You can override these:
What the Debug skill will and won't change¶
Will change: - instruction.txt — rewriting subtasks, triggers, and steps - Tool python_code.py — adding error handling, fixing return values - Callback python_code.py — fixing signature issues, adding null checks - Agent JSON tools array — adding missing tools
Will not change without asking: - Golden eval files (e.g., the expected response might be wrong) - Session parameters in eval files - gecx-config.json - cxaslint.yaml
When the Debug skill suspects that a golden itself is wrong (e.g., the expected response is too strict), it will flag this:
Note: The golden expects "exact match" on the phrase "couldn't find", but
the agent's response ("I wasn't able to locate that order") is semantically
correct.

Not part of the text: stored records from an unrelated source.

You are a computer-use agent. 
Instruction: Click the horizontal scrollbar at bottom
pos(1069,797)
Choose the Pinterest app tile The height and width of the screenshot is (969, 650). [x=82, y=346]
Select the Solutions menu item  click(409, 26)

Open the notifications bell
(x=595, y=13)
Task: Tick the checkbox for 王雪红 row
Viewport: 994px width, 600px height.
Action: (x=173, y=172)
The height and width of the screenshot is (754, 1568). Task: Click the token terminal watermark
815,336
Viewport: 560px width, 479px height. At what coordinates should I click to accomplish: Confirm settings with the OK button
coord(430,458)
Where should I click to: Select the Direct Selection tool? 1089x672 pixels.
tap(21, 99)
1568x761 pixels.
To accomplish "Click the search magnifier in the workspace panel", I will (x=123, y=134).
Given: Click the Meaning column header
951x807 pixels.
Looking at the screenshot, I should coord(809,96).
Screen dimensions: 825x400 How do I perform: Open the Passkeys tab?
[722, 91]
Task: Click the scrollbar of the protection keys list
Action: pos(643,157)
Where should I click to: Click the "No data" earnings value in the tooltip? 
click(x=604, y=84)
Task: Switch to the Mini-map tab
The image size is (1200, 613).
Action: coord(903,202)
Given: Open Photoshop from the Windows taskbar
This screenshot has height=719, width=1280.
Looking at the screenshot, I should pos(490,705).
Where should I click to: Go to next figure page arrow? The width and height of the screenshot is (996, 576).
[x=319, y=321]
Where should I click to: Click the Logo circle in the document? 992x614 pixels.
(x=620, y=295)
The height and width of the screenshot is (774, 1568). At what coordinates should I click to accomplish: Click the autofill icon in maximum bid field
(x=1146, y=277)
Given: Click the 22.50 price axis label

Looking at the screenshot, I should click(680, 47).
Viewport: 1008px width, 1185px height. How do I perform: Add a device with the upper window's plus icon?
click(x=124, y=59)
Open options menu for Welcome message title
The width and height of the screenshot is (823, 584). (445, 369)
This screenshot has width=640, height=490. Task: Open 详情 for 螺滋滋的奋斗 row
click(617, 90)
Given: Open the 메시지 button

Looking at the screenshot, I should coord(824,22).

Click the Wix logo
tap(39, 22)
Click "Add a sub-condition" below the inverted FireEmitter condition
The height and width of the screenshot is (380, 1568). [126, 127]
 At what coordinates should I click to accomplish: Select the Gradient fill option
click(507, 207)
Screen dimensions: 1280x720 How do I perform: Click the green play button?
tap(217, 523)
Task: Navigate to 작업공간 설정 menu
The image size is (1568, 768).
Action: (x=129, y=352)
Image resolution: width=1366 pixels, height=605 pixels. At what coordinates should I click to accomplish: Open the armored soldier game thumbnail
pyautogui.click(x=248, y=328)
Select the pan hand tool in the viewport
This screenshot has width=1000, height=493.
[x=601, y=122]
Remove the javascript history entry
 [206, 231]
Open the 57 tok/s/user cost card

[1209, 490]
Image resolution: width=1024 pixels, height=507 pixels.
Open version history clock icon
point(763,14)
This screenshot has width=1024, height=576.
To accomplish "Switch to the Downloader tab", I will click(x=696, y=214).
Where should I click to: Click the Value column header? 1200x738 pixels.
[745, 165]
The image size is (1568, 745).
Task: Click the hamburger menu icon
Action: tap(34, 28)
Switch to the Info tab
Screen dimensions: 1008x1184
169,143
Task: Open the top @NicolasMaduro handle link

Consider updating the golden to use $matchType: semantic, or
broadening the expected text.
Should I update the golden, or do you want the agent to use that exact phrasing?
Asking for help¶
The Debug skill will tell you when it's stuck:
I've tried 3 fixes for "billing_inquiry/complete_flow" and the simulation
is still not completing the step "Customer provides account number".
The conversation transcript shows the agent is correctly asking for the
account number, but the simulated user isn't providing it in the right format.
This might be a prompt engineering issue with the simulation itself.
Options:
1. I'll adjust the simulation's response_guide to help the simulated user
2. You can review the conversation transcript: test-results/simulations-results.csv
3. Mark this simulation as known-flaky and move on
The skill knows when to ask for human judgment rather than continuing to iterate blindly.